J.Lo’s boxing themed performance during the telecast showed some “ring rust." After Lopez danced up a human staircase of her dancers’ backs, she made a small crash landing on her well documented backside. (At left, Lopez gets ready to “tumble” with boxing icon Michael Buffer; all photos Getty Images.) Producers edited out the fall in the west coast version. In the end, only singer Taylor Swift was burning the midnight oil in blighty, accepting an award via satellite at 3:25 AM local time.
Country Male Artist winner Keith Urban admitted that Sunday night marked the first time wife Nicole Kidman witnessed one of his award show wins in person.
Janet Jackson struck the now-mandatory “This is It” Jackson family pose during her show-opening medley of greatest hits. The AMA’s marked Jackson’s return to the Nokia stage under much different circumstances than her last visit. Jackson had joined sisters La Toya and Rebbie to greet the “overflow room” of ticket winners following the memorial service at Staples for Michael Jackson on July 7.

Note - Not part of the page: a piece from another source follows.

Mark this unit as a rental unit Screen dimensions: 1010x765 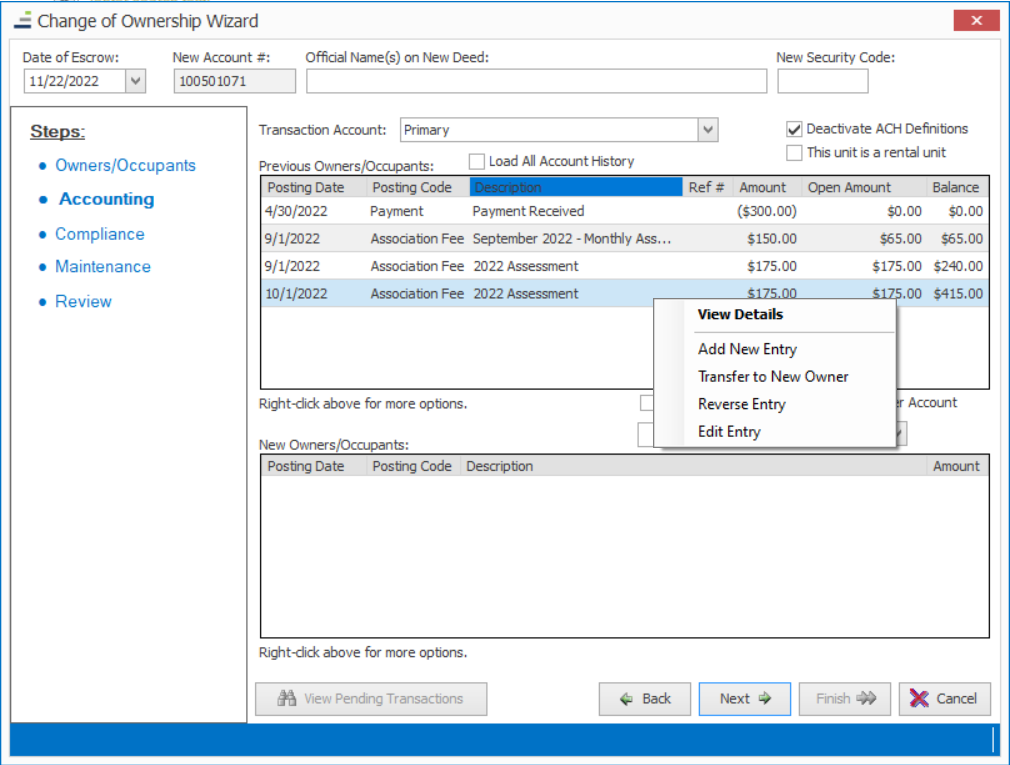(794, 153)
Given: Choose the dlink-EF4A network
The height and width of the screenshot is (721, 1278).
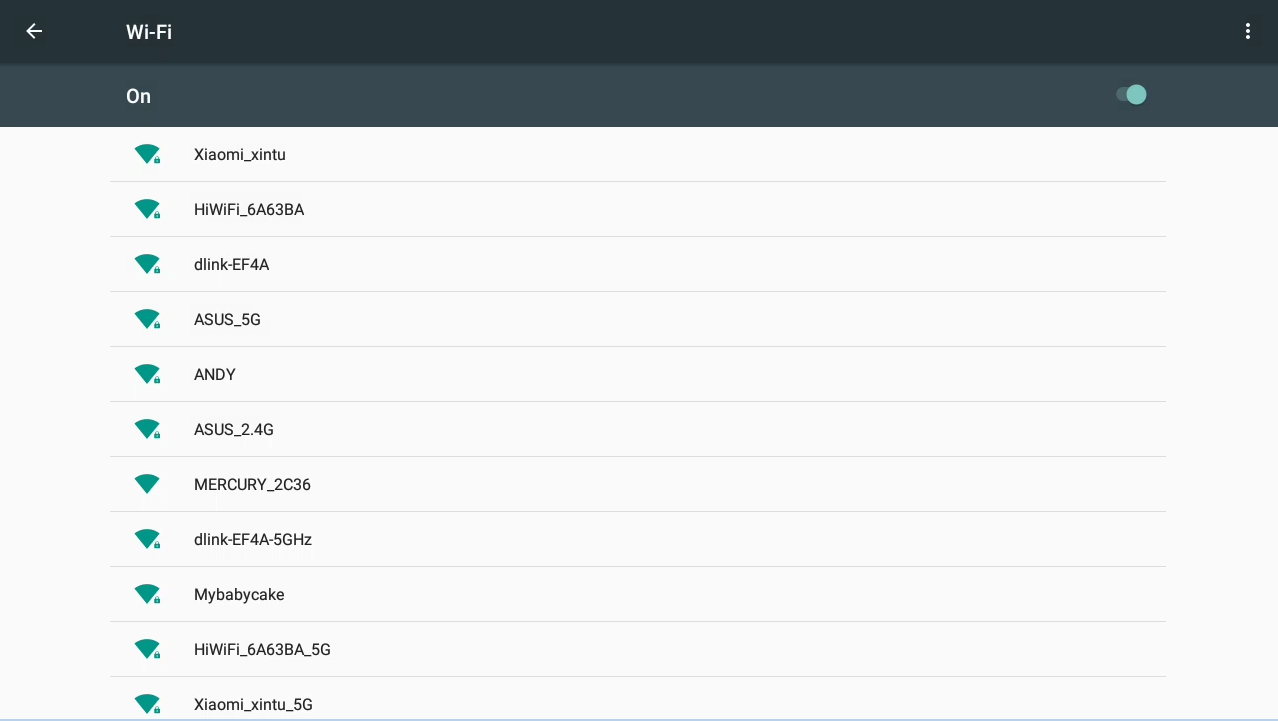Looking at the screenshot, I should pyautogui.click(x=231, y=265).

Ex-American Idol judge Paula Abdul followed Jackson to the stage (as a presenter to winners Black Eyed Peas) and later told TheWRAP she was proud to see so many former idols on stage — Chris Daughtry, Carrie Underwood, Kris Allen — but that she was no longer like a “proud mother” but more like a “proud relative."
Meanwhile, ABC got a taste of “Idol” on its airwaves leveraging Ryan Seacrest for double duty to both introduce Adam Lambert and provide his post performance chat. Lambert’s envelope-pushing performance — including simulated oral sex, coming out of a closet door, and kissing a male performer — drew the only applause of the night from the journalists backstage.
So far, no word on whether the family friendly exec suite at ABC joined in the cheering. However the Rated-R performance was unlikely a surprise, as producers teased the performance during the show as “the one everyone will be talking about tomorrow.”
Over 3 million viewers logged on to watch #3 online video broadcaster Facebook partner with Ustream.tv to stream the show’s red carpet arrivals. Facebook CMO Randi Zuckerberg told TheWRAP the service wants to “reach out to 300 million users world wide who don’t have access to American award shows.”
How else could Lloyds watch it’s bottom line?